NZ: I write my novels at home, whenever I feel like writing them. As a person who actually works for a living, you probably don’t want to know how seldom that happens. I used to work more frequently, but my publishers complained because they’d prefer a novel every five years. But even if it took me two years of 40-hour weeks to write one, which it definitely doesn’t, I’d still have time to be monumentally lazy. I paid my wage-earner dues for decades before I had the sense to move to Germany and kick back. My advice to anyone who doesn’t enjoy working would be to move to Switzerland right now on a student visa. They have scholarships!
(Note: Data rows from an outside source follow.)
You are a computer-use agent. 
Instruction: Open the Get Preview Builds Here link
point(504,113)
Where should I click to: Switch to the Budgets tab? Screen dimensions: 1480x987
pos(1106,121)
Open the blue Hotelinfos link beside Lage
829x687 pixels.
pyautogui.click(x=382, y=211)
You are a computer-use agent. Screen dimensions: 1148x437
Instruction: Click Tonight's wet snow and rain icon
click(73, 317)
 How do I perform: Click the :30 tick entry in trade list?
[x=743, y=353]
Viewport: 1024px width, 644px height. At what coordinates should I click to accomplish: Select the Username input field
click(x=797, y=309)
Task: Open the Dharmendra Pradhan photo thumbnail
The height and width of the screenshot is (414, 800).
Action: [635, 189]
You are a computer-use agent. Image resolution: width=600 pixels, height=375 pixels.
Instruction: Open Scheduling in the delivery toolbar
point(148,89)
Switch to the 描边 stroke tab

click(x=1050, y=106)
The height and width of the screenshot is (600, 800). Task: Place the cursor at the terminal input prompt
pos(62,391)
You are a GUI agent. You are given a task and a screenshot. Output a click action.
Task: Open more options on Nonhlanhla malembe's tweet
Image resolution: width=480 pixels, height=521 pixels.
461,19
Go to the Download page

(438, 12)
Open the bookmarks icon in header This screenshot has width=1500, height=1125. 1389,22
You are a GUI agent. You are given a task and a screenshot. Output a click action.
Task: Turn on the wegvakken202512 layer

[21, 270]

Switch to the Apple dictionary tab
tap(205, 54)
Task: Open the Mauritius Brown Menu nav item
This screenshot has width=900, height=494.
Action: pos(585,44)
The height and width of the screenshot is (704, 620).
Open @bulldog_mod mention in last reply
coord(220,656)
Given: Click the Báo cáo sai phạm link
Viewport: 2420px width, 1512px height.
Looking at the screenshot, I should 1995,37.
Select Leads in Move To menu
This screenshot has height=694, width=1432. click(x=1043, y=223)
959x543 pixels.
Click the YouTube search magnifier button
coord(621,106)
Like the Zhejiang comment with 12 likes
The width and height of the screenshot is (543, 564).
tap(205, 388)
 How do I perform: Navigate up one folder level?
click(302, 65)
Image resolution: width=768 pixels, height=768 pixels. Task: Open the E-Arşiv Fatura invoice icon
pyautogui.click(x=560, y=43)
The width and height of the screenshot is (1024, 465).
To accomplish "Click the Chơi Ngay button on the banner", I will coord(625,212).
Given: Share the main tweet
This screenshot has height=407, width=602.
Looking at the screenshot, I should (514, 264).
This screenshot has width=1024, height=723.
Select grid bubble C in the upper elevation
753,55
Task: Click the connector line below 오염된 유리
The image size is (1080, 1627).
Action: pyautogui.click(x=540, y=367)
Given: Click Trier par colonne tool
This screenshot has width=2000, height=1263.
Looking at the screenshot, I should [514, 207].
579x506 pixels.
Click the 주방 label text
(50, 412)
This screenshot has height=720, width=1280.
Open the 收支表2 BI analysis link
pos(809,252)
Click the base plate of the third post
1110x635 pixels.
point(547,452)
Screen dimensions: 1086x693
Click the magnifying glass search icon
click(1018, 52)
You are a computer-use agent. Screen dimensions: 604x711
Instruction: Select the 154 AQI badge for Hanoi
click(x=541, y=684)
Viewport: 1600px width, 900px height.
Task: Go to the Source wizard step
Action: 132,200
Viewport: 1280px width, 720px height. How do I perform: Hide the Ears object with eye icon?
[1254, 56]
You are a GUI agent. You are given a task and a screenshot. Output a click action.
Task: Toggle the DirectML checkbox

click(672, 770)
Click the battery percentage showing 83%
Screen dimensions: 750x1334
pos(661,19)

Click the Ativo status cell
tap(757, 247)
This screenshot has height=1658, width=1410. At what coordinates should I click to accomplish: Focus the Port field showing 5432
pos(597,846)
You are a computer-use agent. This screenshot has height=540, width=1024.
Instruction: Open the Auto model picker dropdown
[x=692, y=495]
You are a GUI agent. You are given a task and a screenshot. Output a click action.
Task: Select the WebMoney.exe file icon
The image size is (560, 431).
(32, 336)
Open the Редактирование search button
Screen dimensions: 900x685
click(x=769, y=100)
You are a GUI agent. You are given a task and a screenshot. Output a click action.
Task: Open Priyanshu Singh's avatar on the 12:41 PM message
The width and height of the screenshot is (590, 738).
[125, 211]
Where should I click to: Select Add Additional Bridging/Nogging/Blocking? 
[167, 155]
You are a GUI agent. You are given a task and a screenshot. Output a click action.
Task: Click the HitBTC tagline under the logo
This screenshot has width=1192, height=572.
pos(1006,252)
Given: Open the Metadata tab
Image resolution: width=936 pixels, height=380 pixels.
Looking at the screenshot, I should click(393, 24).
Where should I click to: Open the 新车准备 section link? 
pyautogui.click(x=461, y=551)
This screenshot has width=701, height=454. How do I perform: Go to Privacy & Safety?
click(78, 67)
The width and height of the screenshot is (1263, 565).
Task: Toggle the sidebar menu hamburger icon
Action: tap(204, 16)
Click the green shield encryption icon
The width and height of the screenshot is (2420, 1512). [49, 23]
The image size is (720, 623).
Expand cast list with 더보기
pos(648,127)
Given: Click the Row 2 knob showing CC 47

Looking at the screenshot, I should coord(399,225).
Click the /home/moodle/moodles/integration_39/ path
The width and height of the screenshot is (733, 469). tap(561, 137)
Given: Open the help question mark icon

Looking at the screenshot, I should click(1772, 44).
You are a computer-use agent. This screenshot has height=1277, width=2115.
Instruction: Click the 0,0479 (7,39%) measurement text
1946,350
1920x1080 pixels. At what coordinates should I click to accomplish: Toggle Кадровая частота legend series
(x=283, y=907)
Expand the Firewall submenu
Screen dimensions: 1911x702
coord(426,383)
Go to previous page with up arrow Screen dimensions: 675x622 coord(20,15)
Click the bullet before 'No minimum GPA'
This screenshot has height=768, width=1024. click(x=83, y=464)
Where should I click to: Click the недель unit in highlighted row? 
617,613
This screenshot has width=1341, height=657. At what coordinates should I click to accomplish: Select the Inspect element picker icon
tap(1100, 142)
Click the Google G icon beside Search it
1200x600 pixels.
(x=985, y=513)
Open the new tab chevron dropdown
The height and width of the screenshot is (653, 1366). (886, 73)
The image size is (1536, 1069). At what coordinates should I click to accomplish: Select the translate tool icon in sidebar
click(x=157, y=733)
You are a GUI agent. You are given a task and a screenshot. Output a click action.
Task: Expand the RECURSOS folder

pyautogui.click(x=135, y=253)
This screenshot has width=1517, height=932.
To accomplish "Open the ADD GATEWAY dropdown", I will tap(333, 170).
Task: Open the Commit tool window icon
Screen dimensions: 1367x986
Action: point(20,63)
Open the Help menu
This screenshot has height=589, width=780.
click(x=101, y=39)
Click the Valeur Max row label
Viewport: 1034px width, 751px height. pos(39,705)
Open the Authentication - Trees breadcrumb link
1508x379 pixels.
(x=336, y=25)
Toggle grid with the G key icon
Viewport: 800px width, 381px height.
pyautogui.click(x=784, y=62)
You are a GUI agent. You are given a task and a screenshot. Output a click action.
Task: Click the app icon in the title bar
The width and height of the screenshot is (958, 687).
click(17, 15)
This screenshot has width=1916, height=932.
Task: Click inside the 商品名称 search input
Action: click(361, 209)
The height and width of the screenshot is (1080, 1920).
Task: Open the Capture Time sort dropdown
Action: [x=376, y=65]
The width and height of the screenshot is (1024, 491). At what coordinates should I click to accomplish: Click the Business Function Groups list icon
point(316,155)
BB: Which writers’ work do you seek out?

NZ: The writers I turn to for solace tend to be expressionists from the 1920s or ’30s: Andrei Platonov, Robert Walser. Among my contemporaries, there are a few I consider “writers to watch.” One is Jan Wilm, a versatile German who also writes in English. He rewrote his first novel in a shorter English version—it’s about a German in Los Angeles. Over coffee one day at Adorno’s favourite café in Frankfurt, he came up with the title Berlin by the Sea, which made us both giggle uncontrollably for a long time. I’m hoping it will come out sometime somewhere soon. Catherine Lacey, who grew up in a hardware store in Tupelo, Mississippi, is exceptionally perceptive and gifted and her writing gets more personal all the time, which is promising. I think they’re making her novel about multiple women servicing the whims of a rich tech dude into a TV series. Joshua Cohen is a flaming sexist with bells on, but he’s also exceptionally bright and well-informed and his last novel, The Netanyahus, includes a female character he sort of tolerates, so I have high hopes for his next book.